Down syndrome candidate region 1-like 1 (DSCR1-L1) mimics the inhibitory effects of DSCR1 on calcineurin signaling in endothelial cells and inhibits angiogenesis

摘要

In endothelial cells, binding of vascular endothelial growth factor (VEGF) to VEGF receptor 2 (VEGFR-2) leads to the activation of the serine/threonine phosphatase calcineurin, dephosphorylation of the NF-AT transcription factors, translocation of NF-AT to the nucleus, and expression of angiogenesis-related genes such as Cox-2. Down syndrome candidate region 1 (DSCR1) is transactivated by NF-AT nuclear translocation, and in turn inhibits calcineurin activity, forming a negative feedback loop.

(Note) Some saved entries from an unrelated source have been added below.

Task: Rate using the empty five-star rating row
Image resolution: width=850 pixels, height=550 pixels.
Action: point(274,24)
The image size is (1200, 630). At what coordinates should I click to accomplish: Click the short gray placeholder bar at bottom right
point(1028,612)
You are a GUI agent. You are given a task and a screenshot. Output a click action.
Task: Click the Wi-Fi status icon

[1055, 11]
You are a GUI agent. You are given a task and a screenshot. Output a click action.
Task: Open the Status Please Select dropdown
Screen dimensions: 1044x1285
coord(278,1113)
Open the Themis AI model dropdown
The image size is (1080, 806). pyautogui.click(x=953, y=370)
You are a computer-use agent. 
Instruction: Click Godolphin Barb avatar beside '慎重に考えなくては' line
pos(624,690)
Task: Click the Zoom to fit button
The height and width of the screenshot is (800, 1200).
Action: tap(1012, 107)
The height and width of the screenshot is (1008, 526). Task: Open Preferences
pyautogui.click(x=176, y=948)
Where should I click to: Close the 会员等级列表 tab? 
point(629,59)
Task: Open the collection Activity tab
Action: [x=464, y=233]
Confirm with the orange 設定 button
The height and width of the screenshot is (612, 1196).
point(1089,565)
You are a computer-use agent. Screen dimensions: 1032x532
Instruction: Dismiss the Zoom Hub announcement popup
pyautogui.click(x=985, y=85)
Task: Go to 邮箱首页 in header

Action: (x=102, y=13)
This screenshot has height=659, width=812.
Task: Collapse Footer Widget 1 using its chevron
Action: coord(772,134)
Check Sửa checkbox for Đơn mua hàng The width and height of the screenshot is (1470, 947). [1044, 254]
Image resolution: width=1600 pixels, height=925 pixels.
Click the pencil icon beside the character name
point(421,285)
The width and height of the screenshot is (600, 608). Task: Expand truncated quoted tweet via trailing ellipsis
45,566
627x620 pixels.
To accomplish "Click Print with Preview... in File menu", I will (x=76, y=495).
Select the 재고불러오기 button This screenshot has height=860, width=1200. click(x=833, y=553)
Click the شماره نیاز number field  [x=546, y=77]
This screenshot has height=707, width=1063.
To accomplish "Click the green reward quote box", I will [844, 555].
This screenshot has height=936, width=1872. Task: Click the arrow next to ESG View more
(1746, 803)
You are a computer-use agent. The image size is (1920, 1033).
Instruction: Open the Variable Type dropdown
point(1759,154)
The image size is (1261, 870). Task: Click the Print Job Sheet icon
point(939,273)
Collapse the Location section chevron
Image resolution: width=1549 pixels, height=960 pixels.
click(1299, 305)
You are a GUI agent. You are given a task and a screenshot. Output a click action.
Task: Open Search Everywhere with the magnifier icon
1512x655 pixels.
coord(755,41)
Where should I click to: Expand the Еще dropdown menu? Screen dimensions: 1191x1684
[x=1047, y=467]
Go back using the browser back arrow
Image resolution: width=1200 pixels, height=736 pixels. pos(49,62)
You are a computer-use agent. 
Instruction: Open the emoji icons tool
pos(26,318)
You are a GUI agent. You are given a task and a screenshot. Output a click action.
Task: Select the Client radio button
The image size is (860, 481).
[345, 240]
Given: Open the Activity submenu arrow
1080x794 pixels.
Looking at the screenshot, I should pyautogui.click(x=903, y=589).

While DSCR1 has a clearly defined role as an endogenous inhibitor of VEGF-calcineurin mediated angiogenesis in endothelial cells, the function of the DSCR1 family member, DSCR1-like1 (DSCR1-L1) has not yet been investigated in endothelial cells. Here we show that a panel of proangiogenic factors including VEGF, basic fibroblast growth factor (bFGF), angiopoietin 1 (Ang1), hepatocyte growth factor (HGF) as well as triiodo-L-thyronine (T3) does not induce DSCR1-L1 upregulation in endothelial cells while VEGF potently upregulates DSCR1. To investigate the effects of DSCR1-L1 on endothelial cell function, we cloned the gene into a lentiviral vector and over-expressed DSCR1-L1 in human umbilical vein endothelial cells (HUVEC). Constitutive DSCR1-L1 over-expression prevented the nuclear translocation of NF-ATc1 in response to VEGF, underscoring its role as a calcineurin inhibitor. Additionally, DSCR1-L1-transduced cells inhibited VEGF-induced endothelial cell migration, proliferation, and tube formation by 36%, 77%, and 39%, respectively, compared to cells infected with control virus. Over-expression of DSCR1-L1 in the transformed endothelial cell line SVR also resulted in decreased proliferation. Our findings demonstrate that DSCR1-L1 is constitutively expressed in endothelial cells and acts similar to DSCR1 in inhibiting calcineurin activity and restraining VEGF-mediated angiogenesis.